Extracted data entries:
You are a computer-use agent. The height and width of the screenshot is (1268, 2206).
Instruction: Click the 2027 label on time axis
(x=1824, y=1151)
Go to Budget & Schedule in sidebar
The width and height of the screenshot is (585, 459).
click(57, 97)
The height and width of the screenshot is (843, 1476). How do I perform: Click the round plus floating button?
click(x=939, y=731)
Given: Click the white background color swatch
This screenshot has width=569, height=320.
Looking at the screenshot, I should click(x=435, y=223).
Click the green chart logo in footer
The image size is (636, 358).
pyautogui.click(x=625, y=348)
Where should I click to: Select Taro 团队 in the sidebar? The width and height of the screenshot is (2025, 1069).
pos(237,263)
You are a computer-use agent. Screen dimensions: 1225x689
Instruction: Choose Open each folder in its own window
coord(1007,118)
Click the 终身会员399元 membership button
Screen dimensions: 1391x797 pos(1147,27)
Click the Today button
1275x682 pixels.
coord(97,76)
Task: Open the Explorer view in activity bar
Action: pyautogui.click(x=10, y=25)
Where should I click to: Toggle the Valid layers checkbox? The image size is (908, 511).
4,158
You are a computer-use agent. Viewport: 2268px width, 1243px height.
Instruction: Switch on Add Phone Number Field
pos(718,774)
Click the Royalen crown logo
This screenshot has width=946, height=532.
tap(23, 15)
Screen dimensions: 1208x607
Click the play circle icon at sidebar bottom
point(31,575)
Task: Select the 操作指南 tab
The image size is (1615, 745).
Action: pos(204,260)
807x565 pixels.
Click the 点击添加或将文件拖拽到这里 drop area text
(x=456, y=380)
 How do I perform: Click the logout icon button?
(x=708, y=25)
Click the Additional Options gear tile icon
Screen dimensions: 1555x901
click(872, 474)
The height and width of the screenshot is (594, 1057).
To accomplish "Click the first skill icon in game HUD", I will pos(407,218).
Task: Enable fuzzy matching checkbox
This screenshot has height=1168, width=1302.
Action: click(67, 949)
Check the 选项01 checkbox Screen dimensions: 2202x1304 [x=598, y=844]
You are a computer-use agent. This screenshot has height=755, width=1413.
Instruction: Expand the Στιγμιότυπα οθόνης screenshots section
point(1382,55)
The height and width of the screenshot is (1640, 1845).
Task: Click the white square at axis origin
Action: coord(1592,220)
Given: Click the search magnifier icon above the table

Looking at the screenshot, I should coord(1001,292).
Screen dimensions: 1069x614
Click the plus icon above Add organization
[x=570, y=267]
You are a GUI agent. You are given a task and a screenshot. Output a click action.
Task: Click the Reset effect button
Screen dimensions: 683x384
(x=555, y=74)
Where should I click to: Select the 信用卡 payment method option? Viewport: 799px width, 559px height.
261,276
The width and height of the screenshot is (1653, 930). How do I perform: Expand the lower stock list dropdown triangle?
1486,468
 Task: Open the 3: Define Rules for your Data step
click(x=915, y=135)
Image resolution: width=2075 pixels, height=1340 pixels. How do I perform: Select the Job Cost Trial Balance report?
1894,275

Directions
Please print each entry once more, exactly as it reads.

Response
You are a computer-use agent. The height and width of the screenshot is (1268, 2206).
Instruction: Click the 2027 label on time axis
(x=1824, y=1151)
Go to Budget & Schedule in sidebar
The width and height of the screenshot is (585, 459).
click(57, 97)
The height and width of the screenshot is (843, 1476). How do I perform: Click the round plus floating button?
click(x=939, y=731)
Given: Click the white background color swatch
This screenshot has width=569, height=320.
Looking at the screenshot, I should click(x=435, y=223).
Click the green chart logo in footer
The image size is (636, 358).
pyautogui.click(x=625, y=348)
Where should I click to: Select Taro 团队 in the sidebar? The width and height of the screenshot is (2025, 1069).
pos(237,263)
You are a computer-use agent. Screen dimensions: 1225x689
Instruction: Choose Open each folder in its own window
coord(1007,118)
Click the 终身会员399元 membership button
Screen dimensions: 1391x797 pos(1147,27)
Click the Today button
1275x682 pixels.
coord(97,76)
Task: Open the Explorer view in activity bar
Action: pyautogui.click(x=10, y=25)
Where should I click to: Toggle the Valid layers checkbox? The image size is (908, 511).
4,158
You are a computer-use agent. Viewport: 2268px width, 1243px height.
Instruction: Switch on Add Phone Number Field
pos(718,774)
Click the Royalen crown logo
This screenshot has width=946, height=532.
tap(23, 15)
Screen dimensions: 1208x607
Click the play circle icon at sidebar bottom
point(31,575)
Task: Select the 操作指南 tab
The image size is (1615, 745).
Action: pos(204,260)
807x565 pixels.
Click the 点击添加或将文件拖拽到这里 drop area text
(x=456, y=380)
 How do I perform: Click the logout icon button?
(x=708, y=25)
Click the Additional Options gear tile icon
Screen dimensions: 1555x901
click(872, 474)
The height and width of the screenshot is (594, 1057).
To accomplish "Click the first skill icon in game HUD", I will pos(407,218).
Task: Enable fuzzy matching checkbox
This screenshot has height=1168, width=1302.
Action: click(67, 949)
Check the 选项01 checkbox Screen dimensions: 2202x1304 [x=598, y=844]
You are a computer-use agent. This screenshot has height=755, width=1413.
Instruction: Expand the Στιγμιότυπα οθόνης screenshots section
point(1382,55)
The height and width of the screenshot is (1640, 1845).
Task: Click the white square at axis origin
Action: coord(1592,220)
Given: Click the search magnifier icon above the table

Looking at the screenshot, I should coord(1001,292).
Screen dimensions: 1069x614
Click the plus icon above Add organization
[x=570, y=267]
You are a GUI agent. You are given a task and a screenshot. Output a click action.
Task: Click the Reset effect button
Screen dimensions: 683x384
(x=555, y=74)
Where should I click to: Select the 信用卡 payment method option? Viewport: 799px width, 559px height.
261,276
The width and height of the screenshot is (1653, 930). How do I perform: Expand the lower stock list dropdown triangle?
1486,468
 Task: Open the 3: Define Rules for your Data step
click(x=915, y=135)
Image resolution: width=2075 pixels, height=1340 pixels. How do I perform: Select the Job Cost Trial Balance report?
1894,275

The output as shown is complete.